A distanza di poco meno di trent’anni, in Televisione (2013) Carlo Freccero riprende le fila del discorso di Postman adattandolo allo specifico italiano e alla propria esperienza di autore e dirigente televisivo. È dunque dall’interno del sistema tv che Freccero costruisce la sua analisi del ruolo che questo medium ha rivestito, si può ben dire, rispetto all’educazione di un intero Paese.

Cruciale, nell’evoluzione del ruolo della televisione e della sua capacità di plasmare la coscienza collettiva, è stato il tacito passaggio di consegne avvenuto tra la tv pubblica e quella commerciale. Se da un lato la tv di servizio portò a termine l’unificazione linguistica del Paese, il suo fallimento si espresse nell’incapacità di svincolarsi da un modello educativo che lo stesso medium televisivo (e poi internet) era destinato a rendere obsoleto:

«La televisione di servizio pubblico assomiglia a quel modello di scuola pre-’68 in cui tutto il potere si concentrava nelle mani dell’insegnante e non nel sapere come patrimonio condivisibile e condiviso».
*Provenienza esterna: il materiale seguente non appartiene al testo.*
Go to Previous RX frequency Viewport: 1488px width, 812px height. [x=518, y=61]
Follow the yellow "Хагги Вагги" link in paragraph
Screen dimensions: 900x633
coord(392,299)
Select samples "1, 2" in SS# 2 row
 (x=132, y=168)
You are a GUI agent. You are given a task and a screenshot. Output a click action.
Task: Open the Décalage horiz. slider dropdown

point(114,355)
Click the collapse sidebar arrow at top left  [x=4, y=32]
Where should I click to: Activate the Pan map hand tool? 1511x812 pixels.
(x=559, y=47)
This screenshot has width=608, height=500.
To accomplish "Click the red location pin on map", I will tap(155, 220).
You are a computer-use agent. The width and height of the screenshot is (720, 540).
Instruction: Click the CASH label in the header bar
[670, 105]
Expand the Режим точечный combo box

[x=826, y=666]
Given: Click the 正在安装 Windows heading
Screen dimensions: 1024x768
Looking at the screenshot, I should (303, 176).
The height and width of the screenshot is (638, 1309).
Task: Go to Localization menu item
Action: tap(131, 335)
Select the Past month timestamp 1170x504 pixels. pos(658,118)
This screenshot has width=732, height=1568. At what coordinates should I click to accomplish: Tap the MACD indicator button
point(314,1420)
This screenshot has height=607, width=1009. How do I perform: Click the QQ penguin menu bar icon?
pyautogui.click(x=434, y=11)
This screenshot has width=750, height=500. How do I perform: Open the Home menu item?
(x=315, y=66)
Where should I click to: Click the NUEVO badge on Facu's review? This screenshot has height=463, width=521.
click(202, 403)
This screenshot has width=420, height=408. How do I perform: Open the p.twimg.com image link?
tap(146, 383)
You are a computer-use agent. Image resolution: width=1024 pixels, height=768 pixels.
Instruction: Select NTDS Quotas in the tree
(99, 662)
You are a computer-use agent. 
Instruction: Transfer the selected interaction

Al contrario, la tv privata di Berlusconi fu capace di innestare un cambiamento morale (che solo oggi siamo in grado di comprendere appieno) legandolo a un atteggiamento compiacente orientato non all’educazione del pubblico ma alla sua fidelizzazione. Il pubblico diventa sovrano e ovviamente, tornando a Postman, l’intrattenimento è il suo fine ultimo. Su questo tema, Freccero è bravissimo a mostrare come il salto da una tv populista a una politica populista sia stato naturale, probabilmente inevitabile.

[ illustrazione: un momento del programma Telemike, 1987 ]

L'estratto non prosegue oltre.